Directions for this task: Count the lines below that contain the word "blue", and give only that number.

Stored records:
___

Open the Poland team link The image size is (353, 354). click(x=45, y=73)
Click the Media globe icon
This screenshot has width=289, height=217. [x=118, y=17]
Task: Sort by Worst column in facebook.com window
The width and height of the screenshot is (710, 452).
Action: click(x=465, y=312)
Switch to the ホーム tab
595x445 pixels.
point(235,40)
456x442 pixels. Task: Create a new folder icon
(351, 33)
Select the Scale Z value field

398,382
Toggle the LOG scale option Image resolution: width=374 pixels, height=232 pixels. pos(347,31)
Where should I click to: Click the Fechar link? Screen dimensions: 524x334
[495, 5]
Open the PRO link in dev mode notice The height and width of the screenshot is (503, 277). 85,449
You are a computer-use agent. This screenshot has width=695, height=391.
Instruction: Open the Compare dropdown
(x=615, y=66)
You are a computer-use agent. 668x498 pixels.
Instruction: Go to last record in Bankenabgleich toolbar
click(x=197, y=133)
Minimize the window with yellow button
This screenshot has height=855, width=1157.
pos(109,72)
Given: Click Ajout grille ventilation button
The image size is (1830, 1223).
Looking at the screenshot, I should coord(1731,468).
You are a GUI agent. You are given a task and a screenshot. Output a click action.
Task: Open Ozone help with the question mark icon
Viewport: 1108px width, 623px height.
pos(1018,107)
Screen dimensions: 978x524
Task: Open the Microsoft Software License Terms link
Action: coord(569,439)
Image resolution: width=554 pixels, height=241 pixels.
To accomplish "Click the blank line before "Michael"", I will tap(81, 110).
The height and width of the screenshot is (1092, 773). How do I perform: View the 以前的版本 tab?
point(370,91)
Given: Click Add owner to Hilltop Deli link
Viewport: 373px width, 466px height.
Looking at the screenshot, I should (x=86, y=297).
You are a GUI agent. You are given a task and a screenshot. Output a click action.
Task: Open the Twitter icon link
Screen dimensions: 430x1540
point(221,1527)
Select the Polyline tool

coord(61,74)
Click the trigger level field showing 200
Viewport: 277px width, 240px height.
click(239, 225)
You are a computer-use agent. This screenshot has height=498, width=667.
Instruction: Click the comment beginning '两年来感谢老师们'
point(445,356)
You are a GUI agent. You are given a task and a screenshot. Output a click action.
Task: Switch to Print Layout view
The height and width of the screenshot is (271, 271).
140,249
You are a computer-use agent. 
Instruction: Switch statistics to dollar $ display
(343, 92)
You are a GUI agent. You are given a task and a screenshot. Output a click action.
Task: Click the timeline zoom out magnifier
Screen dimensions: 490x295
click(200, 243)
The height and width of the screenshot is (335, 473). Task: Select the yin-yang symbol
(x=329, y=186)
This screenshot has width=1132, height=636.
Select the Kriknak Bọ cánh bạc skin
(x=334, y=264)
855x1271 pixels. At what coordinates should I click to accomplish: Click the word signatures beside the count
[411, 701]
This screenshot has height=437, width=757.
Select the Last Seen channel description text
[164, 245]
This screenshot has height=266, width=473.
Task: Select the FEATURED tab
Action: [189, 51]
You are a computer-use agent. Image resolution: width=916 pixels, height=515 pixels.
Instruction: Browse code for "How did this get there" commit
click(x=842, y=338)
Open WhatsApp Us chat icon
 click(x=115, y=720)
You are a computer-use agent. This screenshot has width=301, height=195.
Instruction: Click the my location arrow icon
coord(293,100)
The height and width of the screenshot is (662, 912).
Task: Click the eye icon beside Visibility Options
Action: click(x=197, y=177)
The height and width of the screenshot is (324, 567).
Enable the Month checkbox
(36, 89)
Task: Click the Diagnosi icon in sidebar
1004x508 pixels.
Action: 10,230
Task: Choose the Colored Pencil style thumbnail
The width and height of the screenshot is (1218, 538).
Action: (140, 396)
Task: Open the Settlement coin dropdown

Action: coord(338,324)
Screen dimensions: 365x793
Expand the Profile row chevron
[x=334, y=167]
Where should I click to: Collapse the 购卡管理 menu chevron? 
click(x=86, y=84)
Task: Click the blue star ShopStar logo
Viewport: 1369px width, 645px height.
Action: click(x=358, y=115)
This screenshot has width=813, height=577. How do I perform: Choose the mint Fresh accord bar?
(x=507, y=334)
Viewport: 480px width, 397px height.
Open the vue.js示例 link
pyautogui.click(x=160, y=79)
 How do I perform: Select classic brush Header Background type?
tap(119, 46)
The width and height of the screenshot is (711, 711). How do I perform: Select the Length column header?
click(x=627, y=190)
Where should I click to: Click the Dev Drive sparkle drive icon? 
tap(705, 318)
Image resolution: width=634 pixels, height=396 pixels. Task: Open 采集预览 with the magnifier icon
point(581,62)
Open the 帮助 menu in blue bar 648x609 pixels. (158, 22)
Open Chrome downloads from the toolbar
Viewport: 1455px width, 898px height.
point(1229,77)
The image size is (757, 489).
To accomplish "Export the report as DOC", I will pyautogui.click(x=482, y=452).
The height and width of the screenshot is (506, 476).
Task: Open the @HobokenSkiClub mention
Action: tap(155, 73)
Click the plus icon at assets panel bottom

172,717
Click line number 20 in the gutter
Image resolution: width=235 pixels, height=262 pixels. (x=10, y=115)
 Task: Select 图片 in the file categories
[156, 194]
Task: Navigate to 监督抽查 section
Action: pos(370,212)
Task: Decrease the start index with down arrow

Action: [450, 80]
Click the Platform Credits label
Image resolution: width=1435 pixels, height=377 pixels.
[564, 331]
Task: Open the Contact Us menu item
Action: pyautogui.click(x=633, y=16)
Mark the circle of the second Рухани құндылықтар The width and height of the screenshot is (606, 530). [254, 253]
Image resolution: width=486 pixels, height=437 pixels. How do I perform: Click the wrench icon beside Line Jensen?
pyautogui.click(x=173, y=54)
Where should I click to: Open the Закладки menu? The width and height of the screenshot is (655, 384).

___

Written solution: 2